Are Transformers Effective for Time Series Forecasting?
Contents
- Abstract
- Introduction
- Preliminaries
- Transformoer-Based LTSF Solutions
- Embarassingly Simple Baseline
- Experiments
- Implementation Details
- LTSF & STSF
- Distribution Shift
0. Abstract
surge of Transformer-based solutions for the long-term time series forecasting (LTSF) task
\(\rightarrow\) this paper : question the validity of this line of research
Transformers : most successful solution to extract the semantic correlations among the elements in a long sequence.
However, in time series modeling, we are to extract the temporal relations in an ordered set of continuous points
[ Transformer ] positional encoding & tokens to embed sub-series
- facilitate preserving some ordering information….
\(\rightarrow\) BUT the nature of the permutation-invariant self-attention mechanism inevitably results in temporal information loss
\(\rightarrow\) introduce a set of embarrassingly simple one-layer linear models named LTSF-Linear
https://github.com/cure-lab/LTSFLinear.
1. Introduction
The main working power of Transformers: multi-head self-attention mechanism
\(\rightarrow\) capability of extracting semantic correlations among elements in a long sequence
Problems of self-attention in TS :
permutation invariant & “anti-order” to some extent
-
using various types of positional encoding…? still inevitable to have temporal information loss
( NLP : not a serious concern for semantic rich applications )
( TS : usually a lack of semantics in the numerical data itself )
\(\rightarrow\) order itself plays the most crucial role
Q. Are Transformers really effective for long-term time series forecasting?
(non-Transformer) Baselines ( used in Transformer-based papers )
- perform autoregressive or iterated multi-step (IMS) forecasting
- suffer from significant error accumulation effects for the LTSF problem
\(\rightarrow\) We challenge Transformer-based LTSF solutions with direct multi-step (DMS) forecasting strategies to validate their real performance
Hypothesize that long-term forecasting is only feasible for those time series with a relatively clear trend and periodicity.
\(\rightarrow\) linear models can already extract such information!
\(\rightarrow\) introduce a set of embarrassingly simple model, LTSF-Linear
LTSF-Linear
- regresses historical time series with a one-layer linear model to forecast future time series directly.
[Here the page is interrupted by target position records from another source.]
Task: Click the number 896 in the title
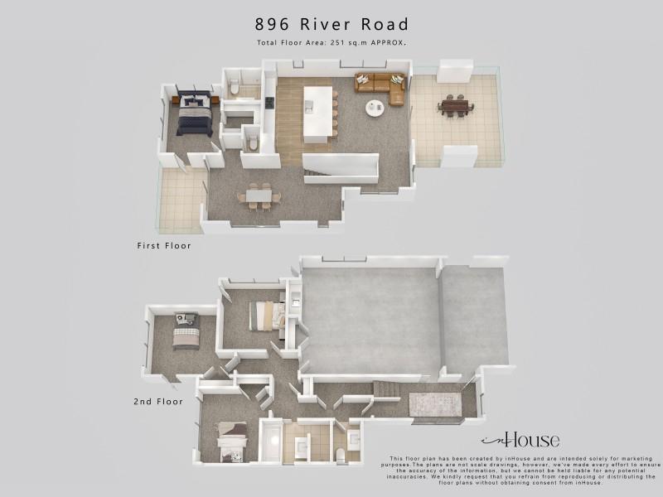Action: (272, 25)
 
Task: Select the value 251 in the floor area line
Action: (339, 43)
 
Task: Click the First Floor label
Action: (164, 245)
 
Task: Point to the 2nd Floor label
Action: (158, 402)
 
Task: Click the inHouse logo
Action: (520, 441)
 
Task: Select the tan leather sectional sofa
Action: (380, 88)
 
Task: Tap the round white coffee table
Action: (375, 109)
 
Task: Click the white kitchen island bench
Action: (318, 114)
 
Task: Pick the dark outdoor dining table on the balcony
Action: (455, 106)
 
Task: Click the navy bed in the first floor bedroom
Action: (195, 113)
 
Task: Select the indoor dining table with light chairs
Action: (259, 196)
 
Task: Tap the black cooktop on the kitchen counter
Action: (269, 103)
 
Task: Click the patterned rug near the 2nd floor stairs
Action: (434, 404)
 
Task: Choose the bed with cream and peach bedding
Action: (266, 316)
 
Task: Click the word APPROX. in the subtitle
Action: (389, 43)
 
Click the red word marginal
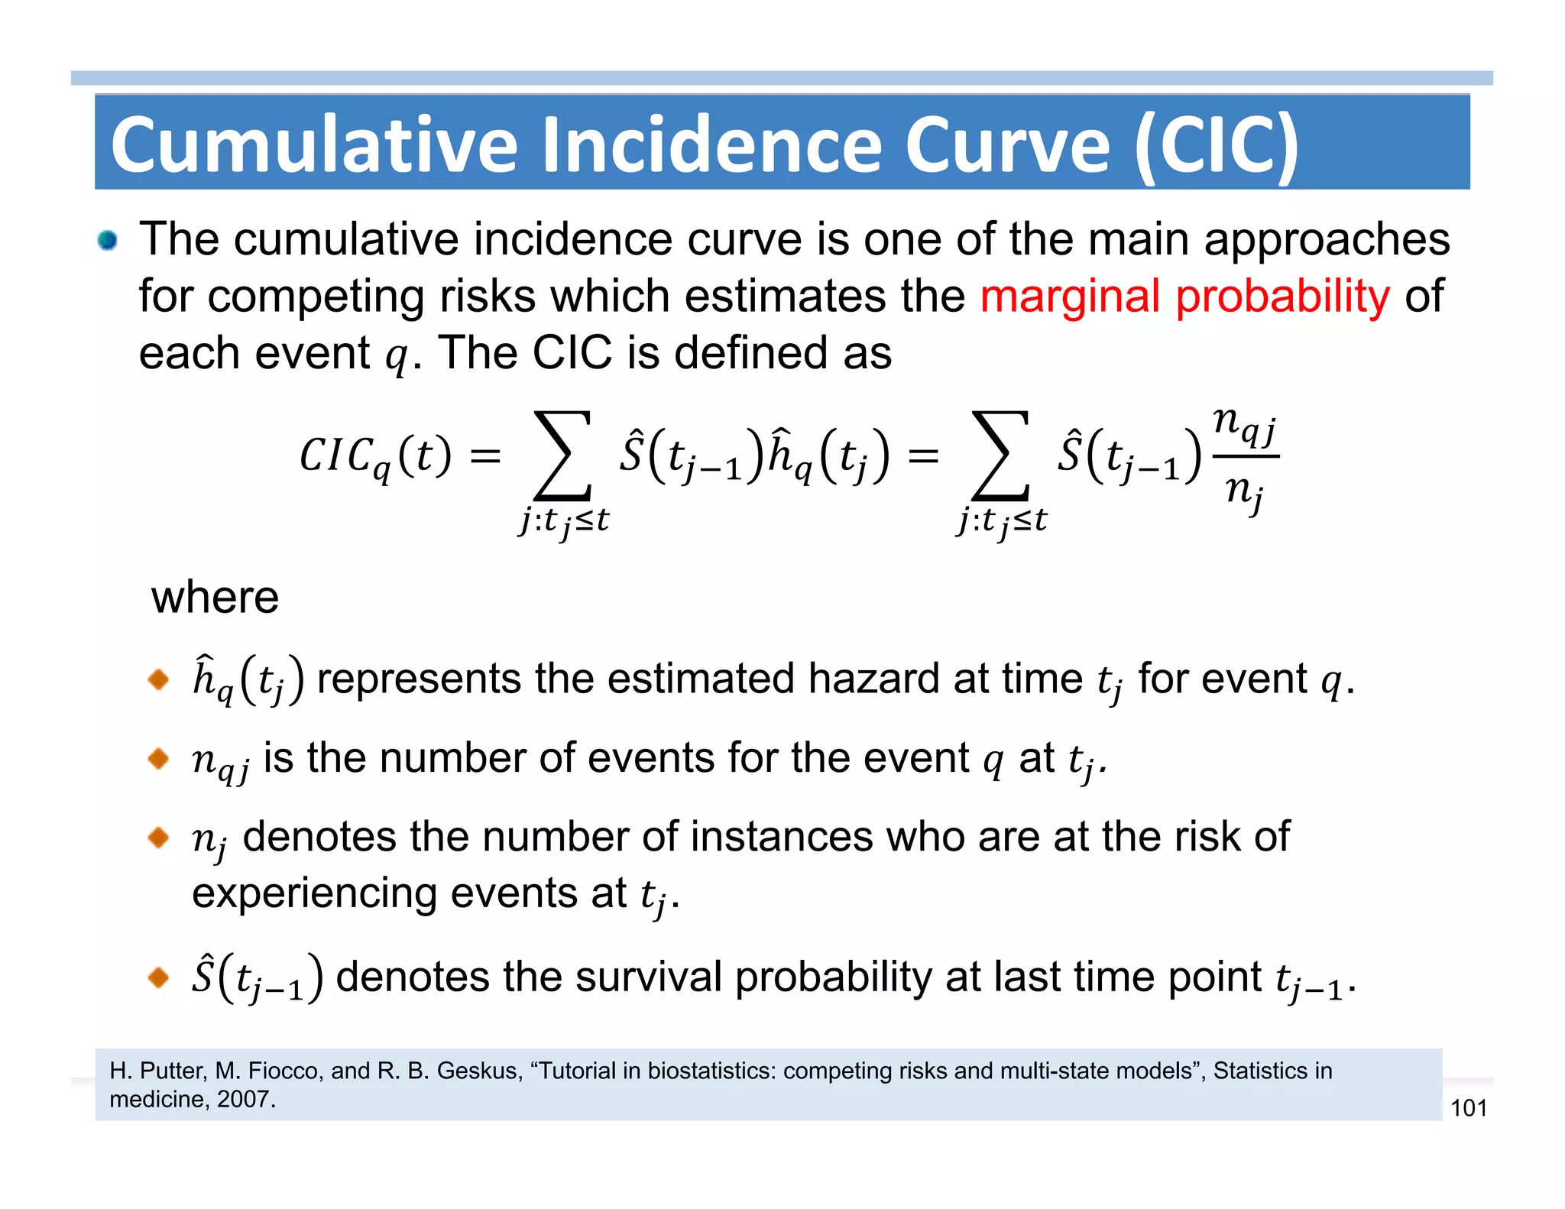(1070, 297)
- conduct extensive experiments on nine widely-used benchmark datasets
- show that LTSF-Linear outperforms existing complex Transformerbased models in all cases, and often by a large margin (20% ∼ 50%).
- existing Transformers : most of them fail to extract temporal relations from long sequences
- the forecasting errors are not reduced (sometimes even increased) with the increase of look-back window sizes.
- conduct various ablation studies on existing Transformer-based TSF solutions
2. Preliminaries: TSF Problem Formulation
Notation
-
number of variates : \(C\)
-
historical data : \(\mathcal{X}=\left\{X_1^t, \ldots, X_C^t\right\}_{t=1}^L\)
- lookback window size : \(L\)
- \(i_{t h}\) variate at the \(t_{t h}\) time step : \(X_i^t\)
TSF task: predict \(\hat{\mathcal{X}}=\left\{\hat{X}_1^t, \ldots, \hat{X}_C^t\right\}_{t=L+1}^{L+T}\)
- iterated multi-step (IMS) forecasting : learns a single-step forecaster & iteratively applies it
- direct multistep (DMS) forecasting : directly optimizes the multi-step forecasting objective
IMS vs DMS
- IMS ) have smaller variance thanks to the autoregressive estimation procedure
- DMS) less error accumulation effects.
\(\rightarrow\) IMS forecasting is preferable when ….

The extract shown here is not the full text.